Bernie Gridley’s father cared nothing about picnics, even though he was a deacon in the church. The Duchess expected to attend merely to chaperone Bernice. But at the last moment the 8:10 train pulled into the Paris station with Gridley relatives. So the Duchess had to consign Bernice-Theresa to the watchful care of a much harassed and overworked Sunday-school teacher who later had a beau herself. Nathan and the little Gridley girl became babes in the wood. They needed no encouragement to make the most of their opportunity.

It was one of those perfect August days of which young men write sonnets and older men compose symphonies. The sky gave no suggestion of the thunderstorm which was to come at three o’clock, interrupt the ball game, send the picnickers scurrying to cover and leave the world washed afterward in moist and golden glory.

There is small space here for a detailed account of that day’s program, the sports or the luncheon or the minor mishaps or the shower or the return homeward afterward by moonlight. Only a brief record of a tryst which Nathan and I kept with two little girls off in leafy woods.

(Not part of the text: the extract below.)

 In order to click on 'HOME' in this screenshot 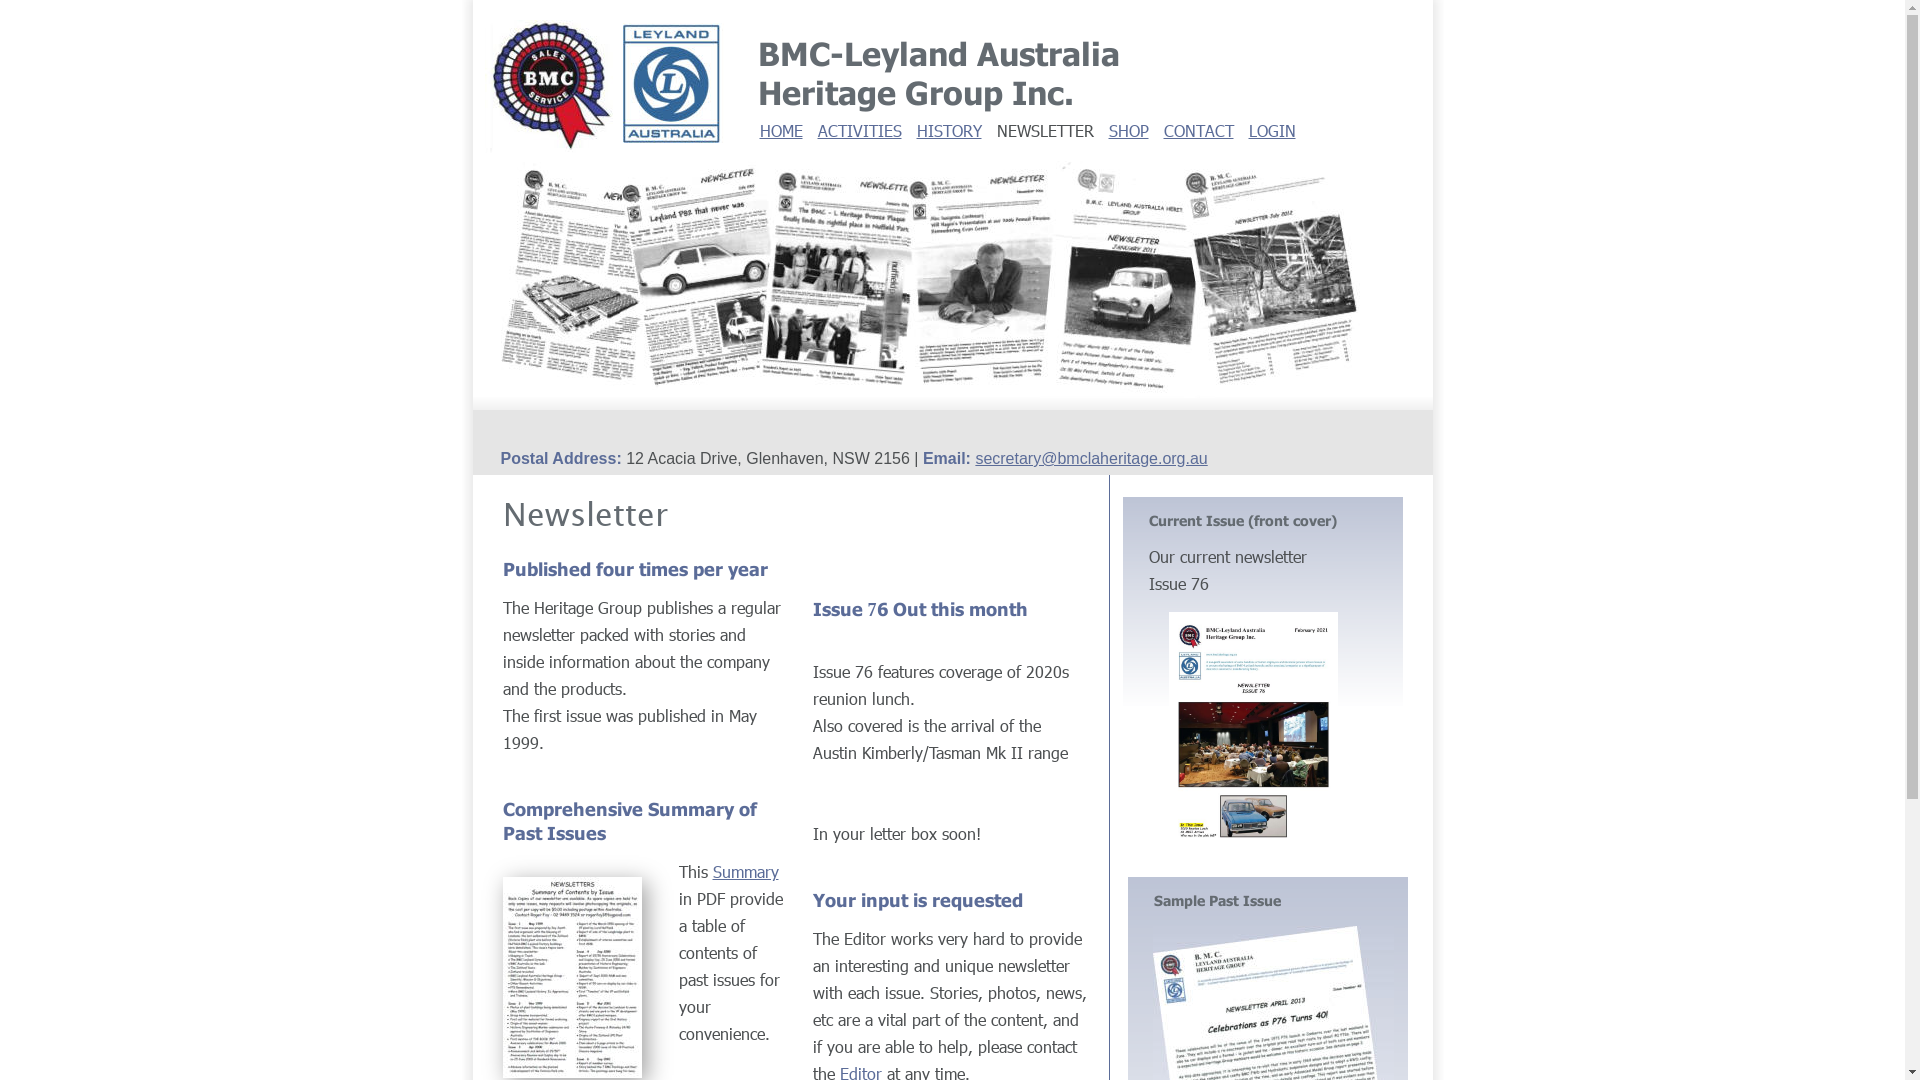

A path led from the grove over the hill to the northward. Knee-high with vagrant grass, bordered by white birches, poplars and brambles, it wound into the thickest, quietest part of that forest which once stretched from the Paris town line to Center Wickford. We had not been in the grove an hour before Nathan came dodging excitedly through the crowd. He caught my arm and drew me aside.

“I’ve seen Bernie and Elinore!” he cried feverishly, Bernie being about all the picnic meant for him, anyhow. “Her Ma couldn’t come and she’s all alone. She says let’s go way off up the woods and eat our dinners together, just us four! Oh, gee, Billy, what a chance—what a chance!”

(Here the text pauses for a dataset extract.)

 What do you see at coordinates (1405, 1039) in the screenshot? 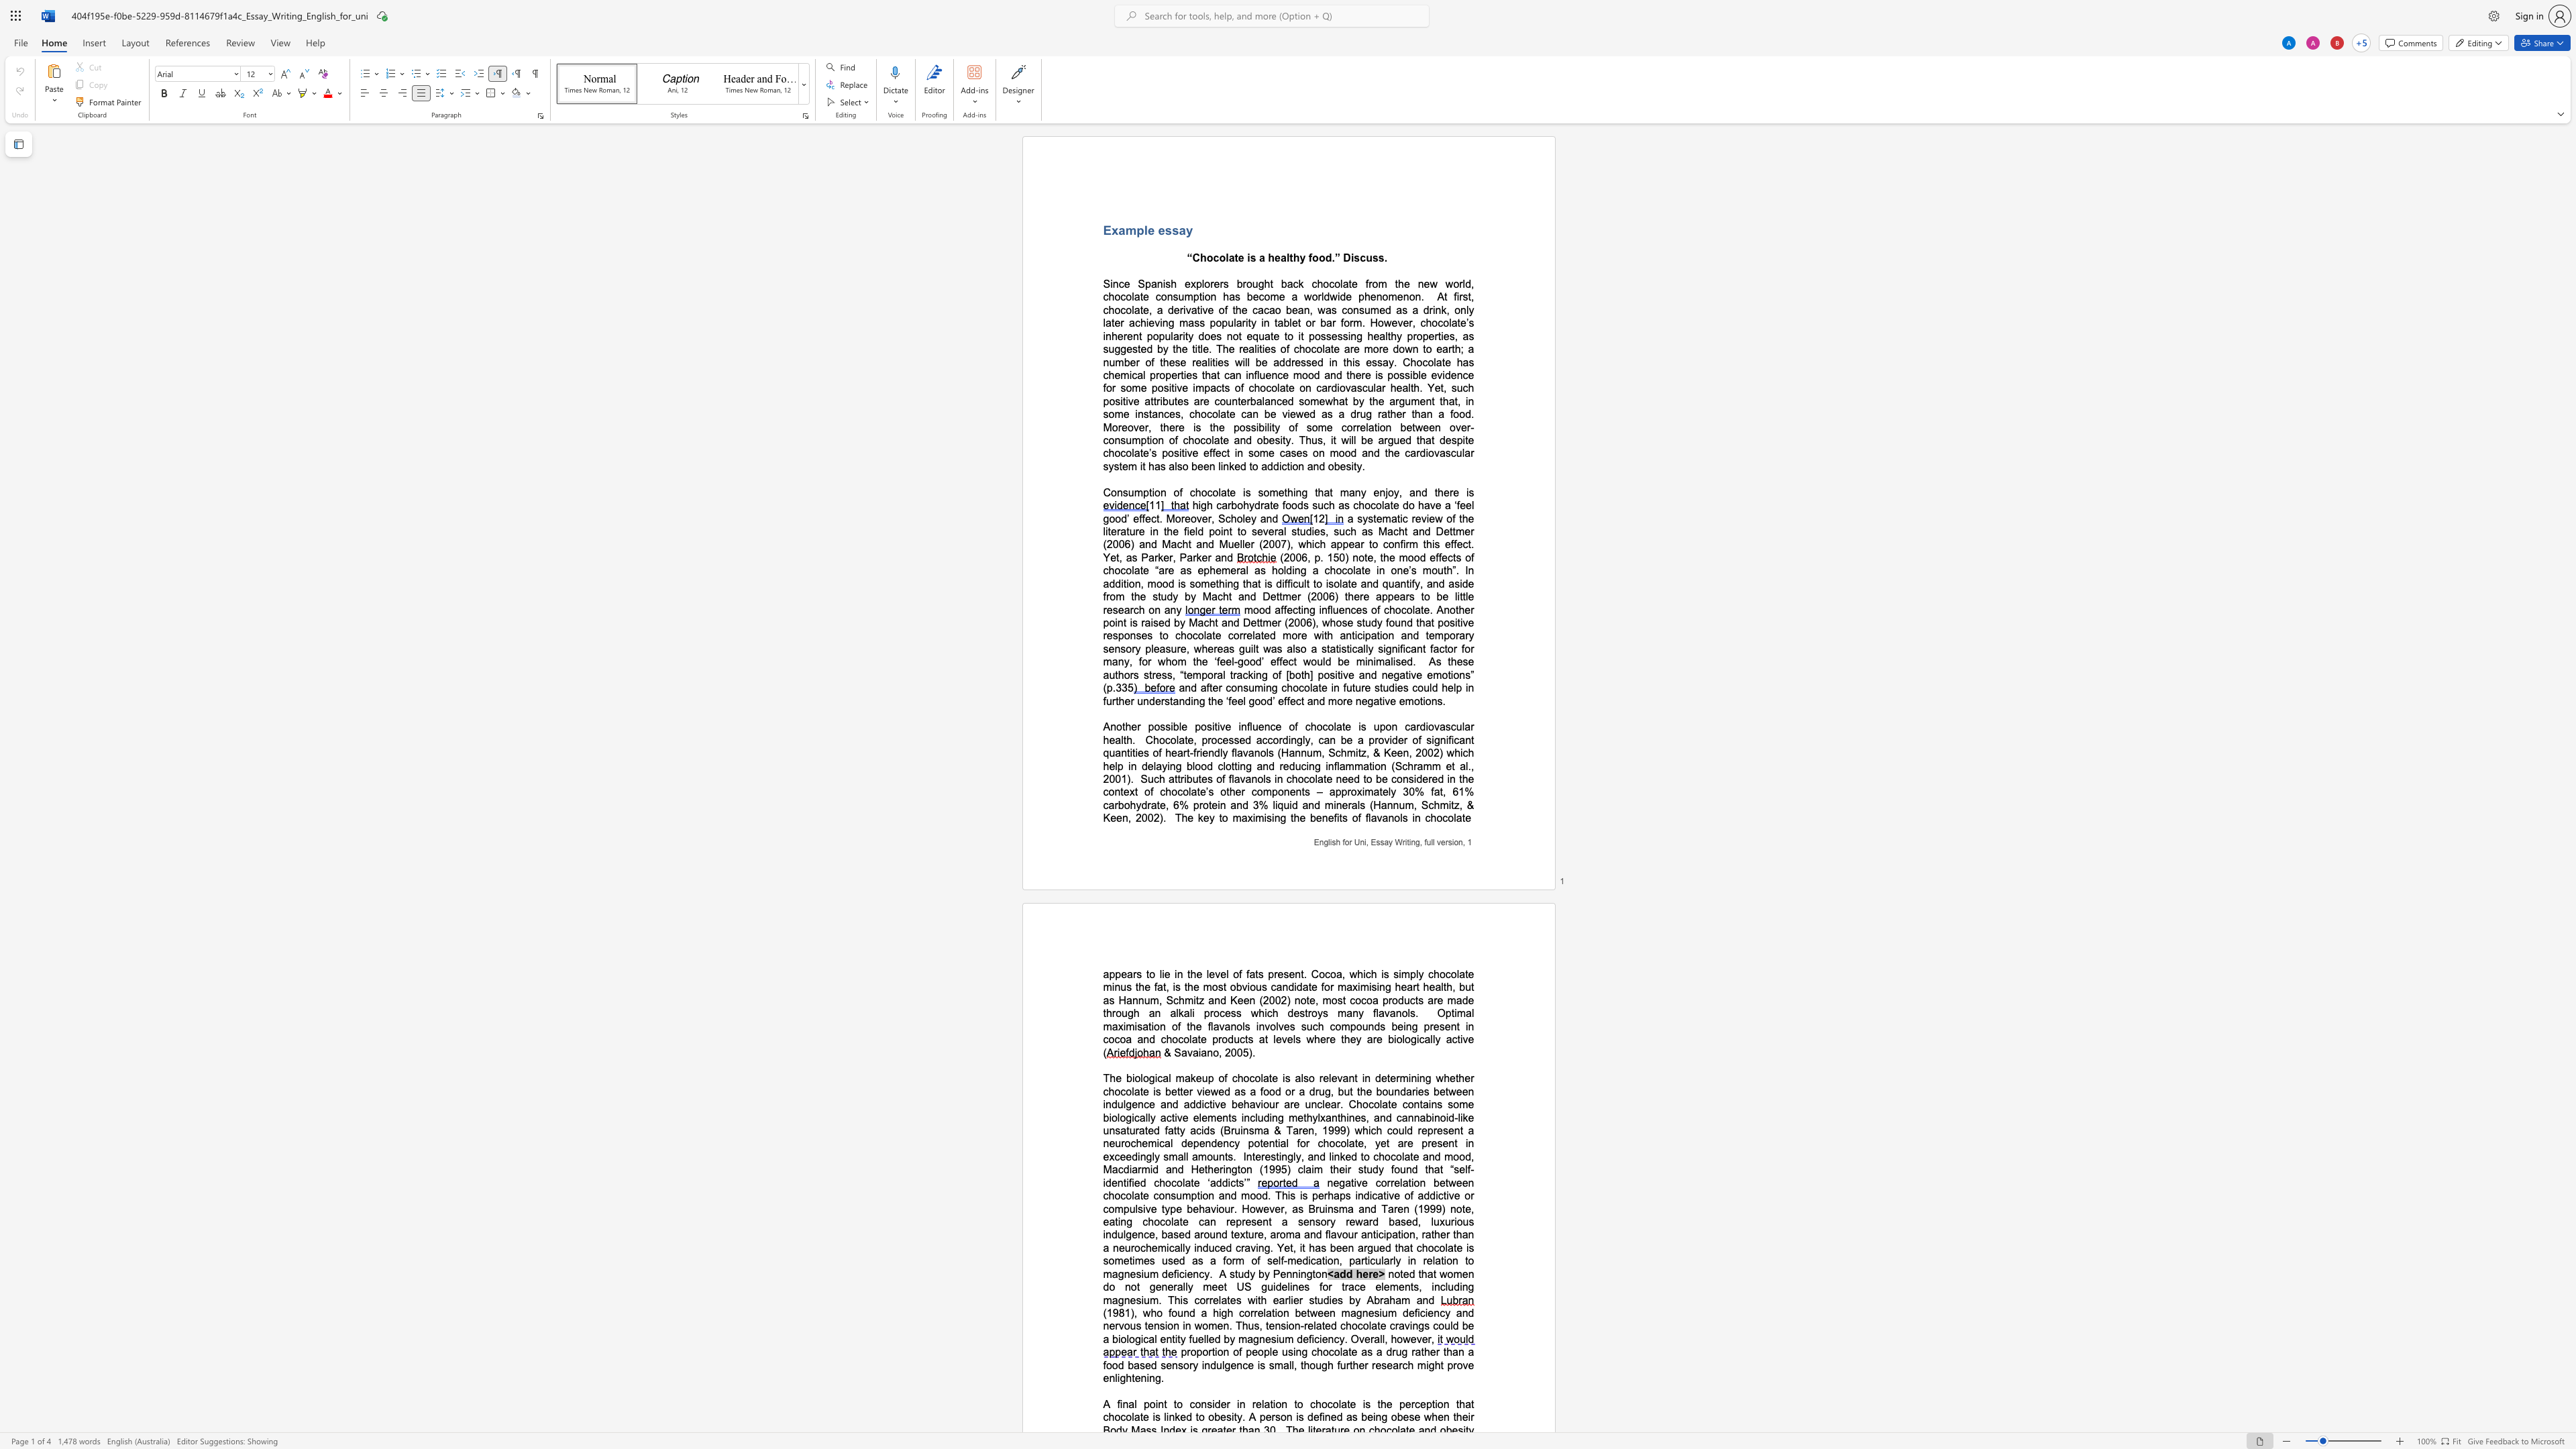
I see `the space between the continuous character "l" and "o" in the text` at bounding box center [1405, 1039].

“Chance for what?” I demanded.

My friend was crestfallen.

“Why—why—to just be with ’em all day—and perhaps we can kiss ’em——!” He added this last in a whisper.

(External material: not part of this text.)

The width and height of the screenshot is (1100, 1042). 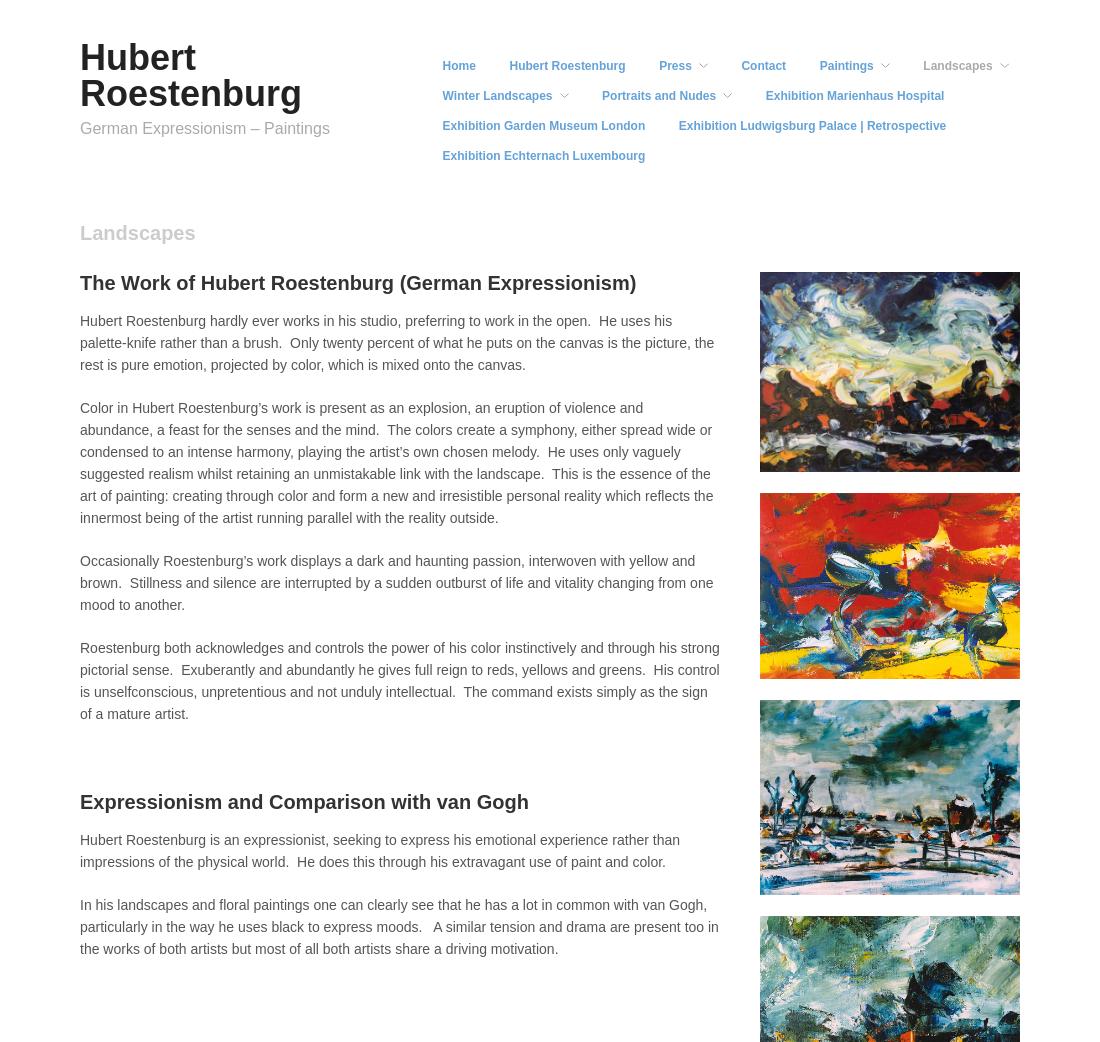 I want to click on 'Winter Landscapes', so click(x=496, y=95).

“Oh, hake! I got sumpin’ on my mind besides always kissin’ girls. I wanner see the sports and try for a prize!” But he persuaded me.

Nathan carried his luncheon under his arm in a paper. Already it was misshapen and greasy with handling. Some boys had pushed it from his grasp and used it as a football. It consisted of three very fatty doughnuts and some thick slices of soggy, indigestible oatmeal bread with equally indigestible chunks of hard cheese between them. This he proposed to open in front of Bernie. It made me nervous.